I can’t play the Civilization games. Call it a mental block, but when I see the different culture groups taken entirely out of context is too much to get over because those cultures wouldn’t be what they are without their historical and geographical context. Simply making the Canadians good at diplomatic endeavors is just lazy.
This attitude makes it nearly impossible for me to be good at making maps for fantasy games as well. The problem stems from the idea that you can only ask, “but what’s over the next hill” for so long before your map is an entire globe and you’ve basically created a nightmare for yourself. A video I was recently watching about map-making for fantasy games posited that most people like to make an “island” style map because it feels complete. I would argue that most people also do that because when you make a land mass but only fill a part of it, that type of design always leaves open the question of “what else is there?” Also, “why don’t we engage with it?”
I’m already struggling with this post because everything I just wrote also comes with so many caveats. Like, maybe there is a mountain range, or a desert, or a wall? Maybe there was a long-ago war and no one crosses the no-man’s land. But even if that were true… Our nation would still remember them and have stories, legends, etc. There’s a lot going on here.

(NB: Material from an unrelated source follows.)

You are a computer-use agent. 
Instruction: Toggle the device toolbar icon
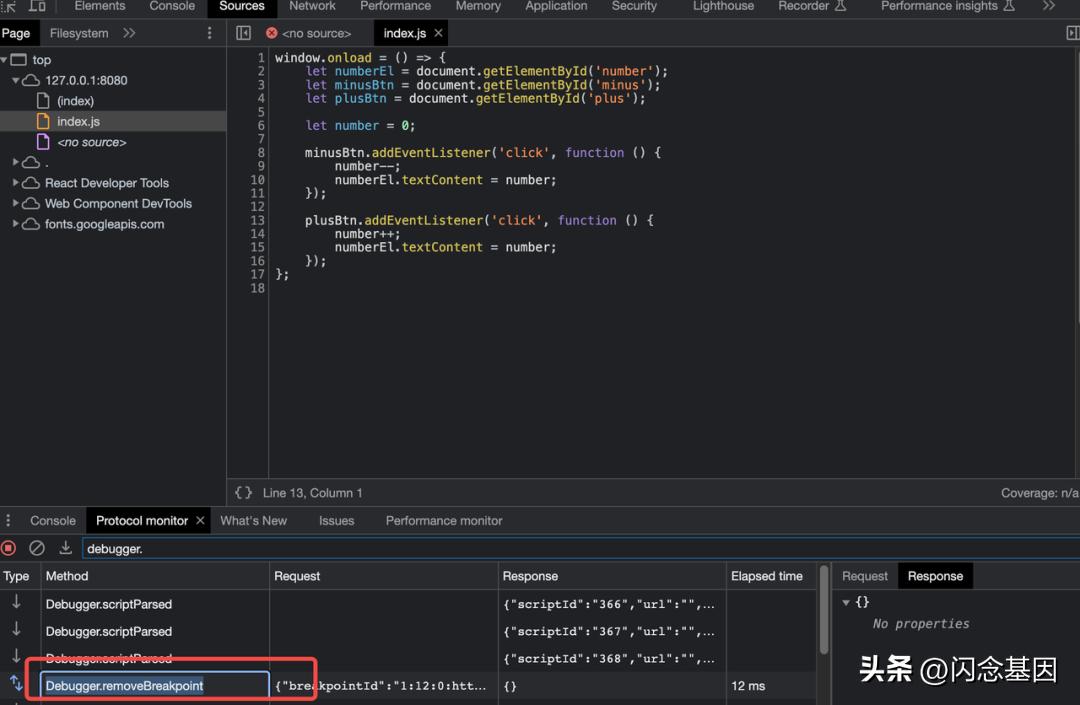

When you look at the real world of our Earth, you can’t even rely on island nations to provide any real ability to isolate yourself. Most D&D worlds are farther advanced than the 800s on our Earth. And they have magic. But look at England. In the 800s, “England” was engaged in trade with continental Europe and had invaders from Nordic countries all over the place. Of course, I put England in quotes because in the 800s there wasn’t really a kingdom of England. Which is its own stew of questions and answers.
I mentioned this tutorial on map-making as well because it was interesting and well-thought-out for someone who just wanted a few quick nudges and ideas about things like, “what causes deserts” and “where do people settle” and such. But one thing it never touched on was the scale of the map. Something that should become pretty obvious to most fantasy gamers is that the “worlds” we usually play in are tiny compared to the sheer landmass and civilized portions of the Earth. European history – the source for so many D&D campaigns – wouldn’t look anything like it does without China and the Middle East. Divorced from those influences, medieval Europe would probably be quite a bit different.
Even questions about deserts and settlements really rely on scale as a first order question. Making a map the size of Greece or Scotland is a lot different than making a map with an area the size of the continent of Africa or the country of the United States. Biodiversity takes space. And making a map with a relationship to, say, the Mediterranean region is still a non-starter when you consider all of the other surrounding cultures that play into the formation of that region.
Do I think too much? Sure. Does it make mapping and world-design very difficult for me? Yes. But I find it fascinating and worthwhile as well. I may not be able to always answer all the questions right up front, but just thinking about them helps me to remember that there needs to always be something over the next ridge, to not rely on the shorthand of “earth cultures” when making up mine in a game world, and that some questions will always be unanswered.